Dünyada Erdoğan kadar eleştirilen, suçlanan, hakaret edilen başka bir lider daha var mı, emin değilim. Gerek Türk, gerek dünya medyasında Erdoğan’sız bir gün geçmiyor; gazeteler, televizyonlar, internet medyası, hatta sosyal medyadan eleştiri adı altında dünyanın suçlaması yapılıyor.
Cumhurbaşkanı Erdoğan’ı lider yapan temel özelliklerden biri; bilgi endüstrisini elinde tutan, medya sektörünü kontrol eden, sanat camiasını harekete geçirebilen güç merkezlerinin saldırılarına boyun eğmemesi, devletin ve milletin selameti için kişisel hesap gütmeden dik durmasını bilmesi.

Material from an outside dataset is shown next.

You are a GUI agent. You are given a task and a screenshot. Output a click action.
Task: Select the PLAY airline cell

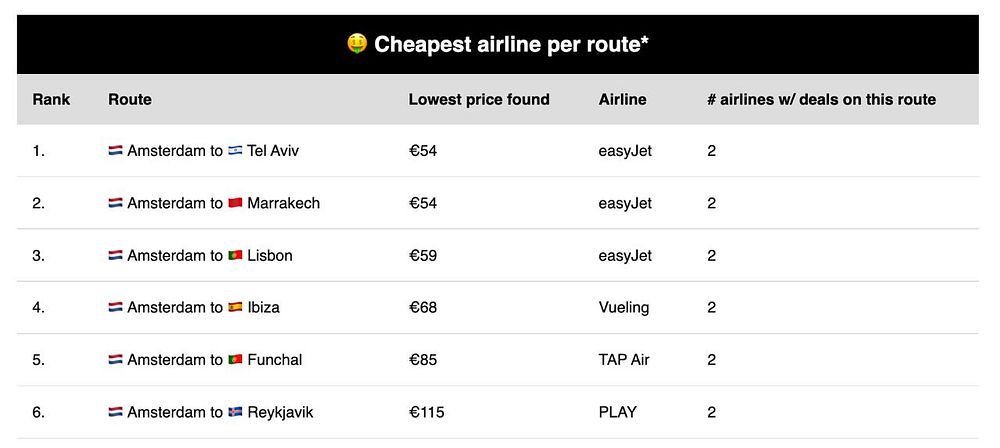point(617,411)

Hataları, kusurları, eksikleri, yanlış kararları yok mu? Muhakkak vardır. Ama şu ana kadar “içeriden”, yani muhafazakar medyadan kendisine esaslı bir eleştiri geliştirildiğine şahit olmamak, Erdoğan’ın değil muhafazakar medyanın eksikliğidir.“Farklı seslerin” bastırılmasına yol açacak bir Erdoğan eleştirisi de söz konusu değil; ayrıca ortada “farklı ses” de yok. Doğan Medyası’ndan, Sözcü’den, Taraf’tan, Cumhuriyet’ten, Birgün ve Özgür Gündem’den çıkan sesle, buradan çıkan ses aynı.